The meeting of the House Resources Committee came the same week the company announced near-record profits in Alaska.
“ConocoPhillips does make money in Alaska, that’s why we’re here,” said Dan Clark, the company’s Alaska manager for strategy and portfolio management.
The company reported earlier it has made $616 million in profits in Alaska during the quarter that ended March 30. Wednesday, Scott Jepsen, vice president for external affairs, said the company during that same time paid $1.5 billion in state and federal taxes and royalties.
While ConocoPhillips’ profits on existing operations are higher than average in Alaska, that’s because most of the big investments have already been made. In addition, the comparison to Lower 48 profits includes natural gas operations that are being hurt by low prices for that commodity.
That amount of taxation in Alaska is holding ConocoPhillips back from making new investment in Alaska, he said.
Alaska’s ACES oil tax system takes a larger share at current high prices, but drops dramatically at lower prices.
That element, called “progressivity,” was designed to ensure new projects in Alaska would remain profitable even at low prices.
Now, under high prices, ConocoPhillips and other companies say that inability to see high profits in Alaska means they want to invest elsewhere
“Without progressivity, you’d see a lot more investment coming to Alaska,” Jepsen said.
Despite answering almost every question with a pitch for lower taxes, Jepson and Clark resisted pleas for information on which new projects would be made profitable enough under Gov. Sean Parnell’s now-withdrawn House Bill 3001 or other tax cut proposals.

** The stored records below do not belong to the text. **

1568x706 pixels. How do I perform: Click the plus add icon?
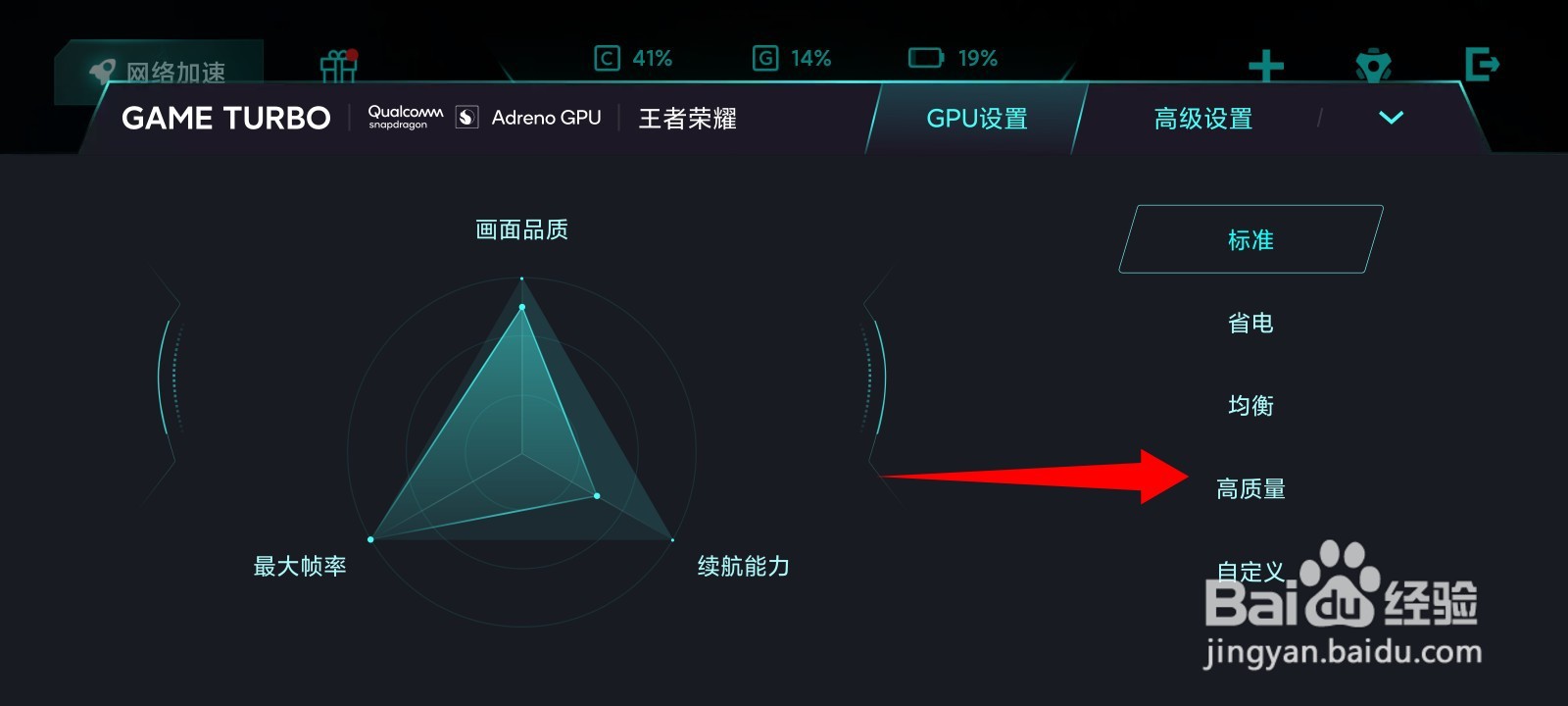(1266, 66)
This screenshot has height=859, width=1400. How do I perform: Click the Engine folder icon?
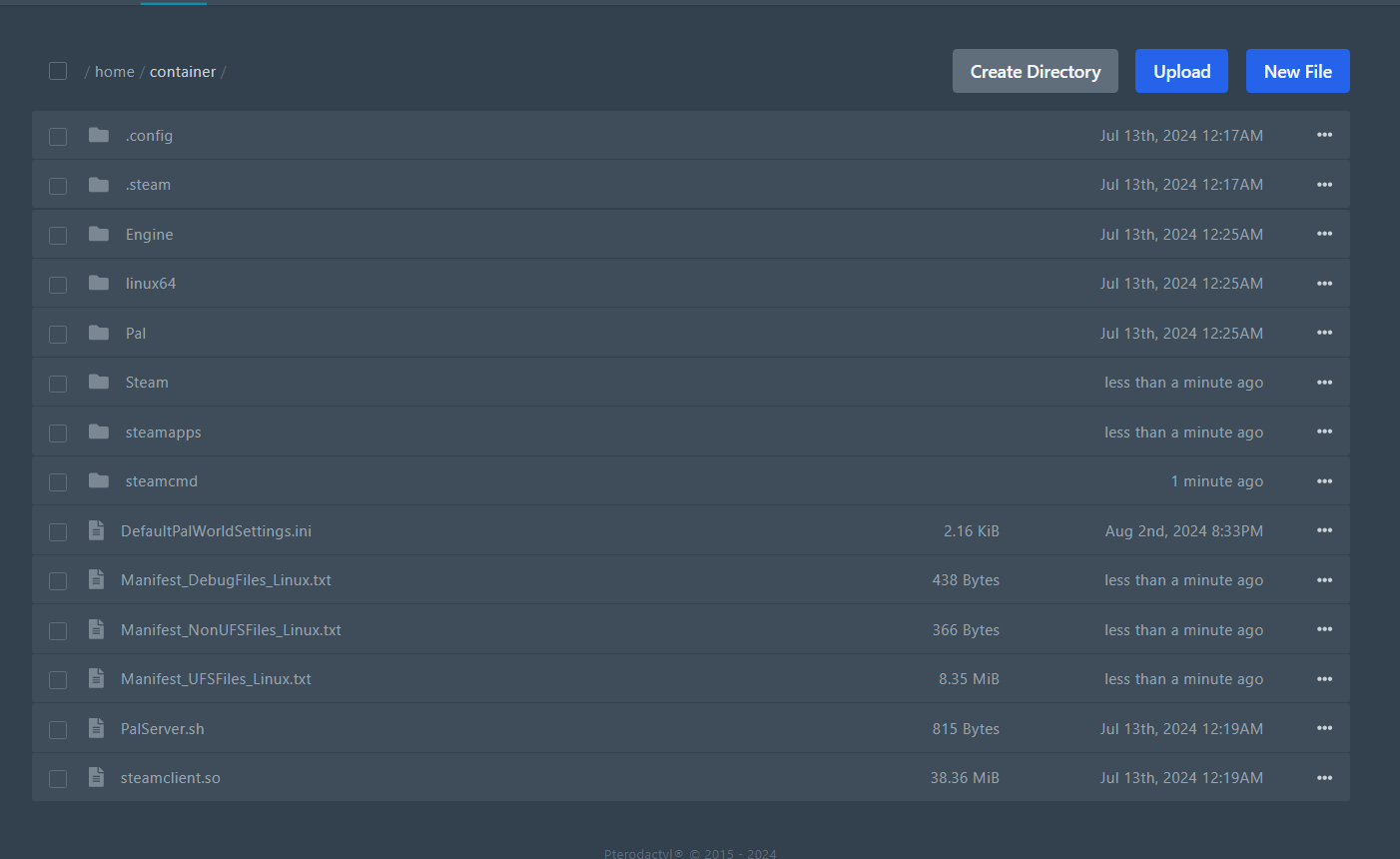[98, 234]
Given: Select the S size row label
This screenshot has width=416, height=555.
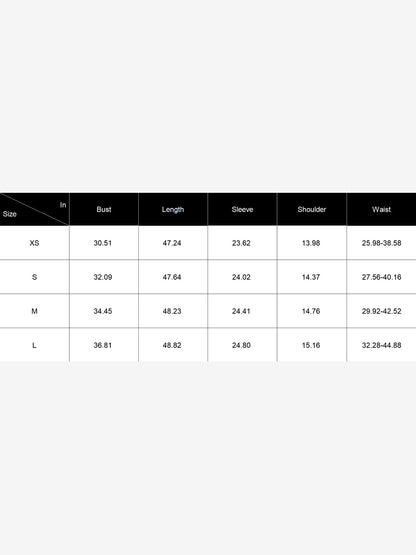Looking at the screenshot, I should pos(34,277).
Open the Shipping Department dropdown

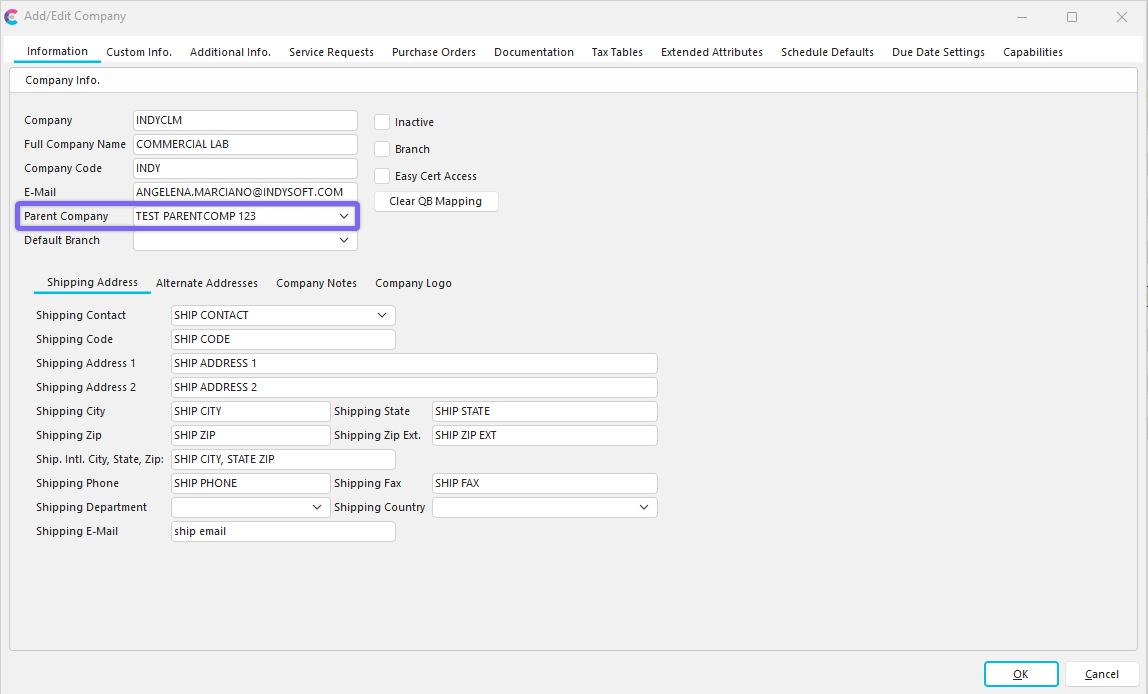316,507
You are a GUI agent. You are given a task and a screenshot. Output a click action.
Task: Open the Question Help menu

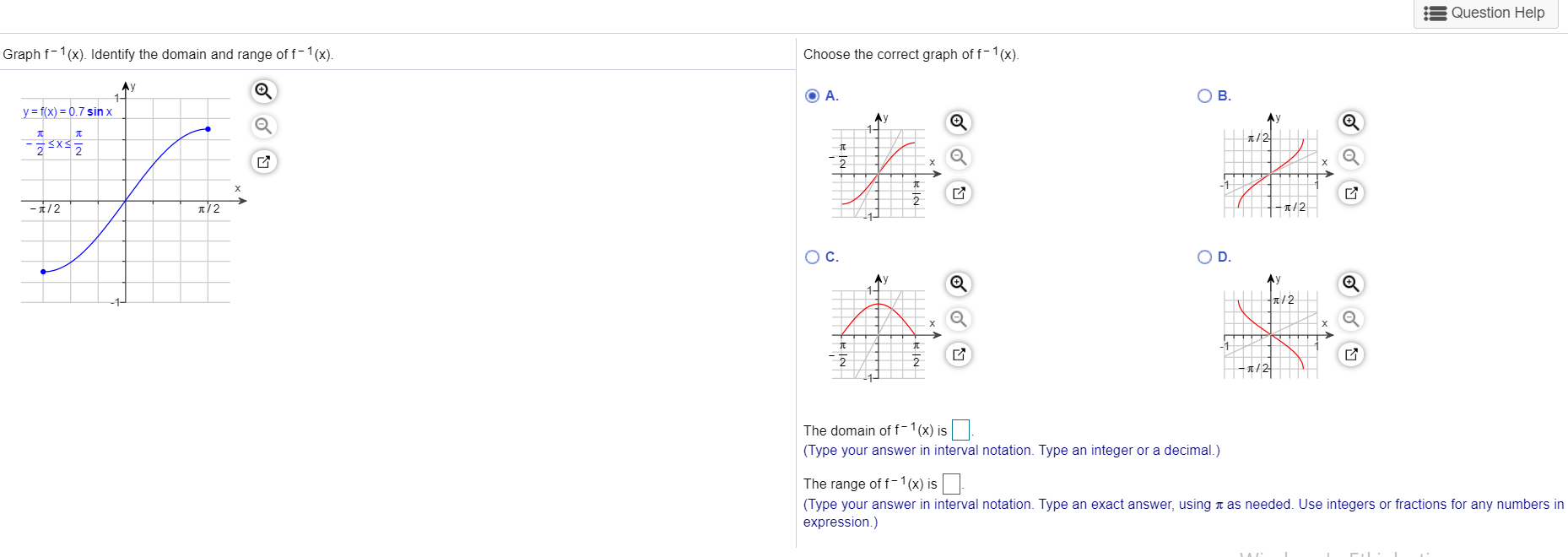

“Could you give examples of ConocoPhillips’ decisions to not go forward with certain projects because of ACES?” asked Rep. Cathy Muñoz, R-Juneau, and a Resources Committee member.
Jepsen cited a project on the Southeast Eastern West Sak, which he said was currently under development.
That’s a challenging project with both technical and financial hurdles to overcome, he said.
“We may pursue part of that even under ACES,” Jepsen said. “That’s probably true for most things were looking at.”
The difficulty in identifying specific projects is each involves as “suite of factors” on which decisions must be made, he said.
Jepsen has one specific piece of advice, which was to include the legacy fields such as Prudhoe Bay and Kuparuk, under any tax incentives.
If the state is going to slow the North Slope’s production decline, it has to use Prudhoe Bay to do it, he said.
“It’s by far and away the largest resource we have,” Jepsen said.
Jepsen, however, strongly resisted saying how much higher profits would have to be to dramatically increase investment.
But if Alaska wants more investment, it needs to make those investments even more profitable, he said.
“Alaska could do a lot to improve its position when we take a look at those opportunities if it had a change in the fiscal framework,” he said.
The company is still committed to Alaska, and has even bought new leases, but may not develop them without reduced taxes, he said.
While ConocoPhillips has been making higher profits in Alaska, it is not investing in those low-margin ventures elsewhere that are dragging down Lower 48 profits,” he said.
“We’re not investing in gas,” he said. “In some places we’re shutting in gas because we are not making any money there.”